Началась отчаянная борьба. Но куда же было старику Богуну справиться с четырьмя гигантами, да еще лежа!

—Эх, старость, старость! — простонал он, напрягая последние силы… Но Залеский распорядился принести доску, кинули ее на богатырскую грудь славного рыцаря, и четыре драбанта уселись на эту доску. Затрещали у несчастного Богуна ребра, показалась на губах кровавая пена и с хриплым клокотаньем вырвалось из уст его проклятие низкому, коварному злодею…

Бесчувственного, полумертвого героя связали наконец по рукам и ногам и отнесли в какой-то погреб, заменивший для него на время тюрьму.

А Залеский, чтобы придать своему насилию формальное оправдание перед Собеским, собрал немедленно военный полевой суд. В обвинение Богуну поставлено было его славное прошлое и современные вымышленные факты, сношения его с Москвою, якобы для предательства отчизны; даже последнее заступничество Богуна за народ было приписано своеволию бунтовщика, не признавшего власти коронного гетмана и действовавшего самостоятельно. Суд не счел нужным допросить Богуна и проверить показания обвинителей, а единогласно приговорил его к смертной казни.

Была ночь. Ни есаулы, ни почетная стража, прибывшая с своим полковником, ничего не знали об аресте его до самого вечера. Они были размещены по отдельным палаткам, и их стража охраняла, но Залеский для вящей безопасности распорядился и их арестовать ночью. Впрочем, несмотря на все предосторожности, арест этот не состоялся; исполнители его, предвидя сопротивление подгулявших казаков и не желая подвергнуться риску, подкрались к ним незаметно и перестреляли их.

А Богун лежал в погребе на холодной и мокрой земле. Дрожь пронимала его измученное тело, в изломанной груди вместе с острой болью лежала давящая тяжесть… В отуманенный мозг страдальца едва–едва проникало сознание, что с жизнью еще не окончены все расчеты, что она еще тлеет в разбитом сосуде.

Кругом стояла кромешная тьма; извне не долетало в эту глубокую яму ни единого звука, только вблизи слышался иногда какой-то подозрительный шорох… Но Богун лежал неподвижно; веревки, въевшиеся в его тело, не позволяли ему двинуться ни рукой, ни ногой, да и в ушах у него стоял глухой шум, маскировавший другие впечатления… Но вот что-то робко вскарабкалось на его грудь, двинулось осторожно вперед и холодными лапами вбежало на его руку. Вздрогнула инстинктивно кисть руки, и испуганный зверек бросился в сторону… Но через несколько времени Богун смутно почувствовал, что другой зверек карабкается ему на ногу, а третий подбежал к самому лицу и коснулся щеки голым, холодным хвостом…

Чувство отвращения заставило Богуна встряхнуть головой.

—Крысы? На съеденье крысам?! О! — простонал он, заскрежетав в бессильной злобе зубами и задвигал, насколько позволяли ему веревки, оцепеневшими членами.

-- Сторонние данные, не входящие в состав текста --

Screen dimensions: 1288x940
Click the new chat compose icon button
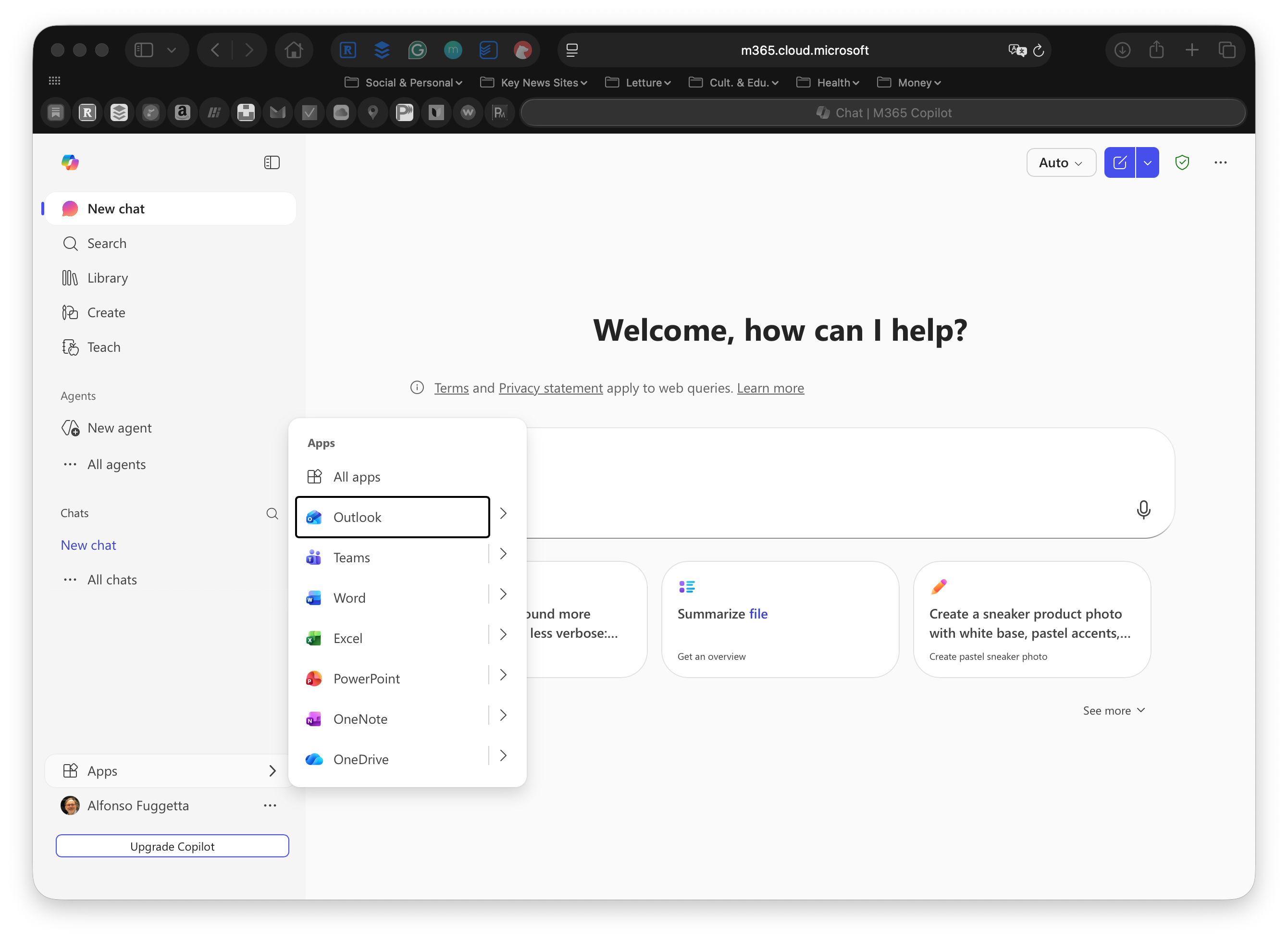(1119, 163)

Эти движения вызвали у него нестерпимые, резкие боли, но ужас быть заживо съеденным омерзительными тварями превозмог их и заставил Богуна напрячь свое застывшее сознание к самозащите. Он стал отпугивать любопытных посетителей всем, чем мог: и встряхиванием тела, и ударами ног о землю, и слабыми криками… Крысы, убедившись, что их новый сожитель еще пока жив, отошли к стенкам погреба на наблюдательный пост и только изредка пускались на рекогносцировку…

А несчастный страдалец конвульсивно, мучительно ловил широко раскрытым ртом воздух и чувствовал, что его проникало все меньше и меньше в раздавленную, изнывшую грудь… Ужас поддерживал его сознание, но оно часто гасло или переносило его из этого смрадного, наполненного крысами «ложа» в другие места, в другие минуты…

LXXIII

Богуну казалось, что он лежит в широкой степи, окутанной непроницаемым мраком, лежит, связанный татарским арканом, а татары, окружив его тесной толпой, светят в темноте ночи разбойничьими глазами и щекочут его холодными спысами…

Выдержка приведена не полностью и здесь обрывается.